While there may be no best form of government for every circumstance, the form Rousseau prefers in most circumstances is aristocracy, specifically elective aristocracy. He believes aristocracy represents a happy medium possessing some of the force and decisiveness of monarchies, with some of the protections against despotism of democracies. Finally, he steps out of the realm of the theoretical to point out that most governments are a mixture of two or more of these forms, with some autonomy given to ministers in a monarchy, and barriers to participation in place in most democracies.

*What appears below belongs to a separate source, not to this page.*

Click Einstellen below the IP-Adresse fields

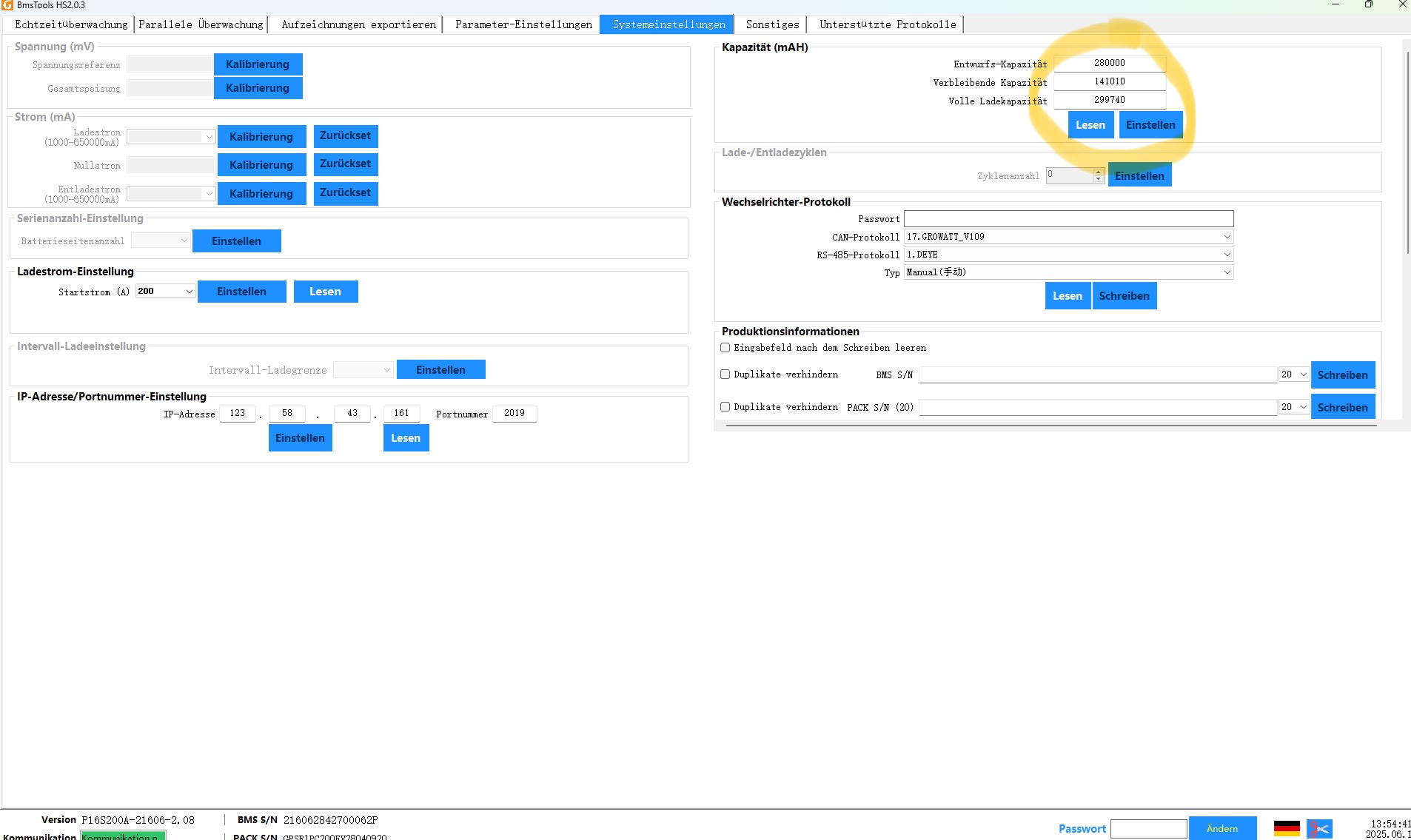(300, 438)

The Relationship Between Sovereignty, the Government, and the People

When political theorists discuss sovereignty or the sovereign, they essentially mean “supreme authority.” Rousseau is no different, yet where he most differs is that in his view “the government” is not a form of sovereignty, properly speaking. No monarch, magistrate, or assembly is sovereign in Rousseau’s formulation of the social contract. Instead, only the transcendent general will is sovereign, and therefore his contract is between the people and the general will only. The government, whether it be monarchical, aristocratic, or democratic, is merely commissioned to carry out the laws which are dictated ahead of time by the general will. As such, Rousseau writes, “[The general will] is always ready to sacrifice the government to the people, and never to sacrifice the people to the government” (44).

These distinctions are important to understanding how Rousseau thinks about the separation of powers, a cornerstone of modern republics. The notion that legislative power, or lawmaking, should be separate from executive power, or the execution and enforcement of those laws, was pioneered in 1690 by the English philosopher John Locke in his Two Treatises of Government. The idea was refined and expanded upon to include the judiciary branch—which interprets laws—in Montesquieu’s The Spirit of the Laws in 1748. (Montesquieu is quoted by Rousseau on three separate occasions in The Social Contract).

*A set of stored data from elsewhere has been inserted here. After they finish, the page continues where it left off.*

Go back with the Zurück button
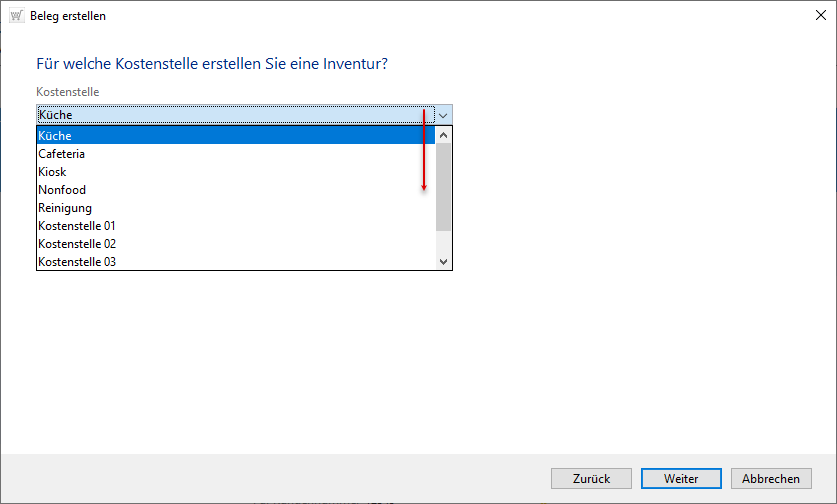 (x=591, y=479)
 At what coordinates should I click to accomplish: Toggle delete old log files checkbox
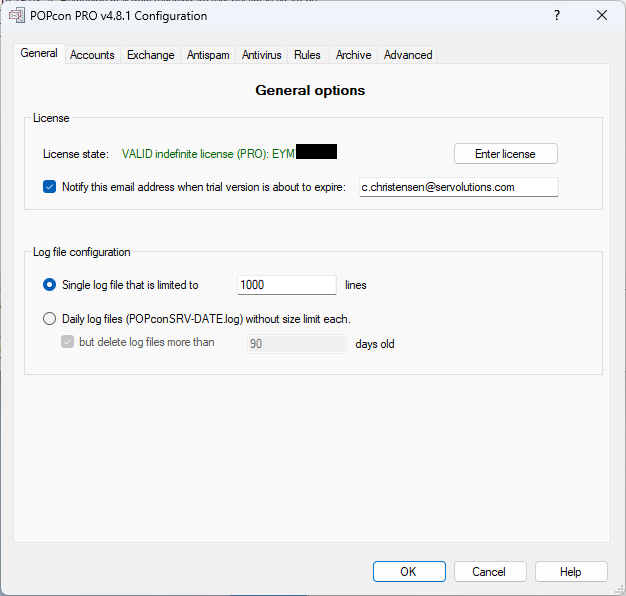tap(68, 343)
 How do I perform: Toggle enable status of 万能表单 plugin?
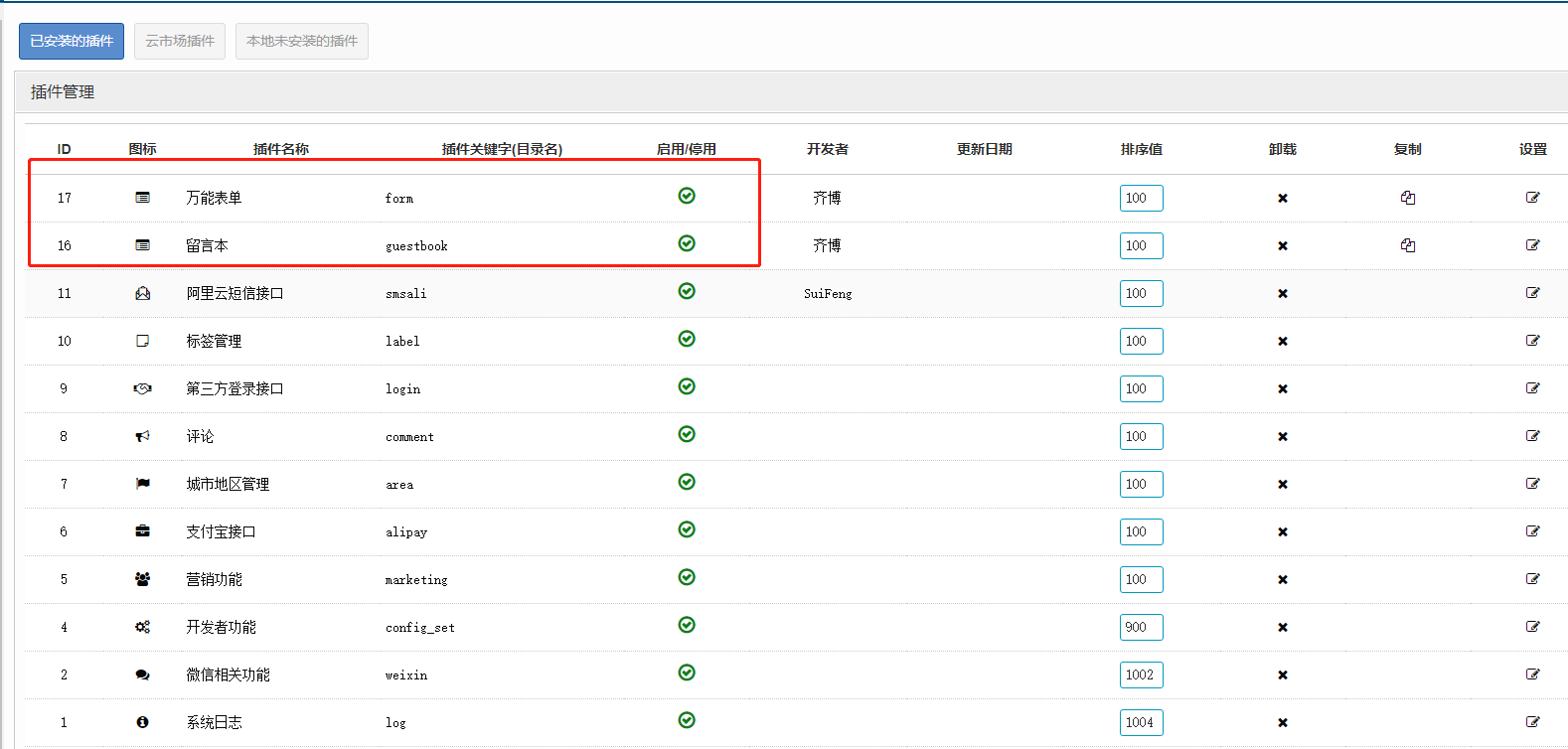pos(686,196)
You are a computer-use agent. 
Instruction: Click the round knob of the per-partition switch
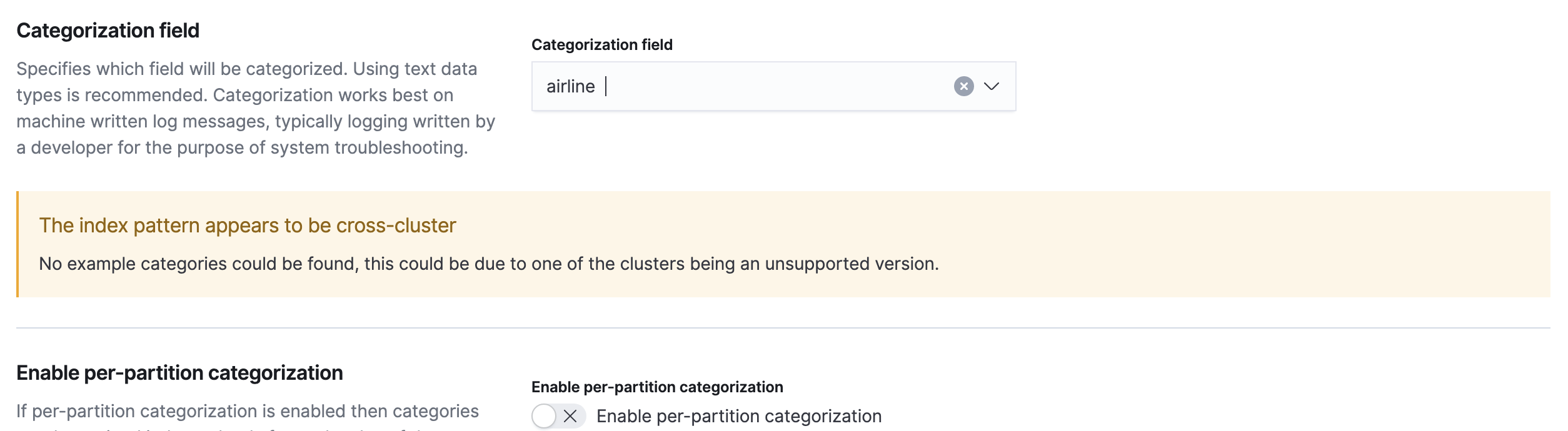click(545, 416)
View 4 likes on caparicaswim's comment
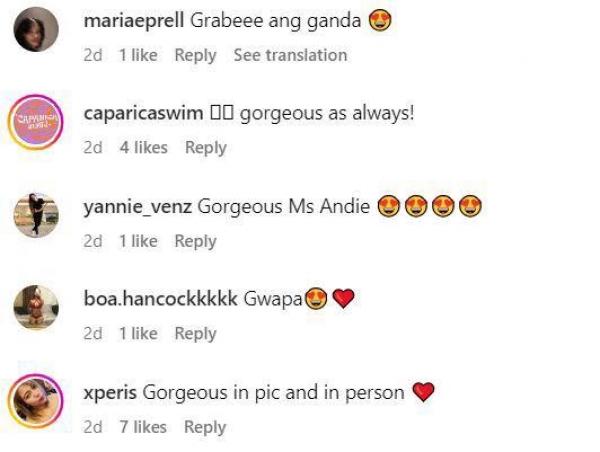Viewport: 600px width, 452px height. click(x=143, y=148)
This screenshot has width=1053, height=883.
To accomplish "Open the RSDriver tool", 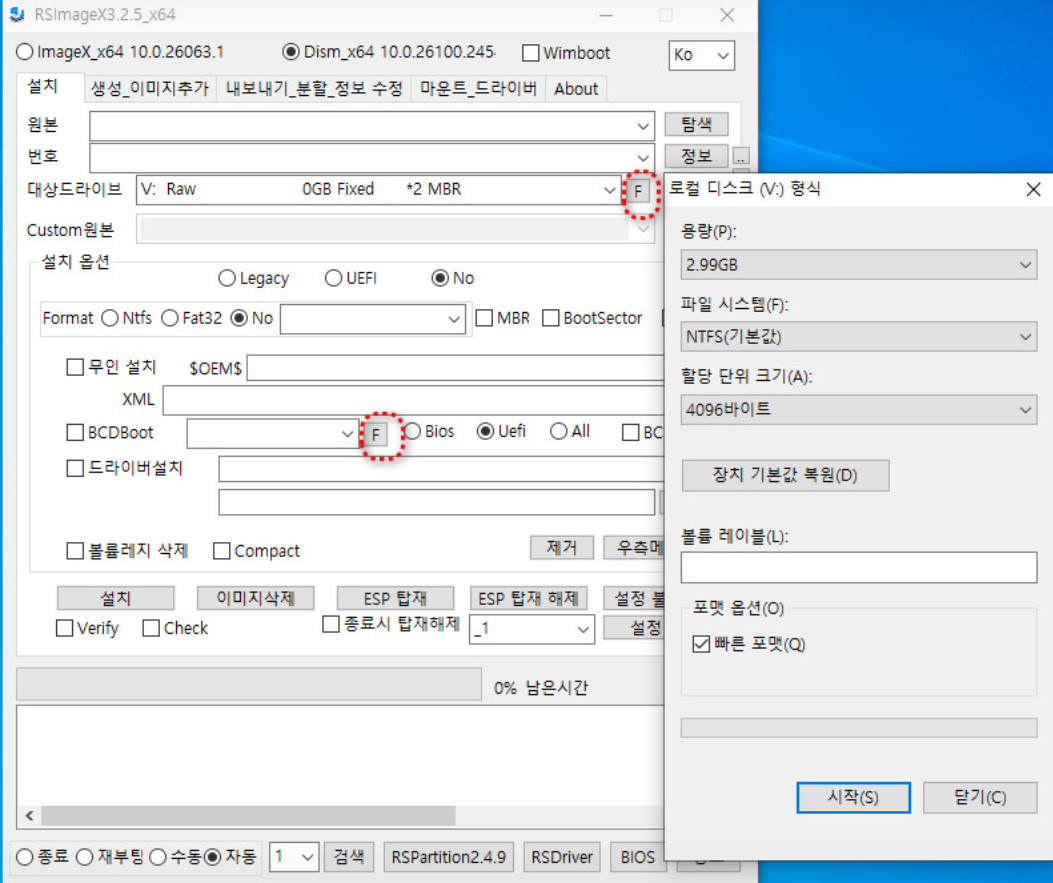I will pos(562,857).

Rousseau departs from Locke and Montesquieu in that he does not divide sovereign authority into legislative, executive, and judicial branches. In his mind, sovereignty is indivisible, as the general will is eternal and transcendent. It nevertheless finds its expression through original legislative action, the passing of laws prior to the formation of the state. Only the sovereign general will may pass these laws, and they must be entirely general in their wording and effect. It is then up to the government to execute the laws in particular matters, yet these acts of execution and enforcement do not constitute sovereignty. This creates an additional protection against oppression, for if the government begins to perform its duties in such a manner that curtails some members’ liberties at the expense of others, the people are free to dissolve the government at no risk to the social contract.

This formulation, however, creates some practical difficulties regarding legislation. Rousseau’s idea of the legislator who passes down the laws of sovereignty at the onset of a state’s existence is largely an abstraction. He gives little clue pertaining to where these legislators come from except to say that they should ideally be an outsider. Legislators gain their authority to make laws from the people, yet Rousseau is vague about why a people would grant law-making authority to someone outside their community or how the legislator might prove their credentials, aside from appealing to divine authority. Furthermore, Rousseau admits that one of the most difficult challenges for legislators is to convince the people that the proposed laws are good, when such people—having not yet known good laws—are ill-suited to receive them.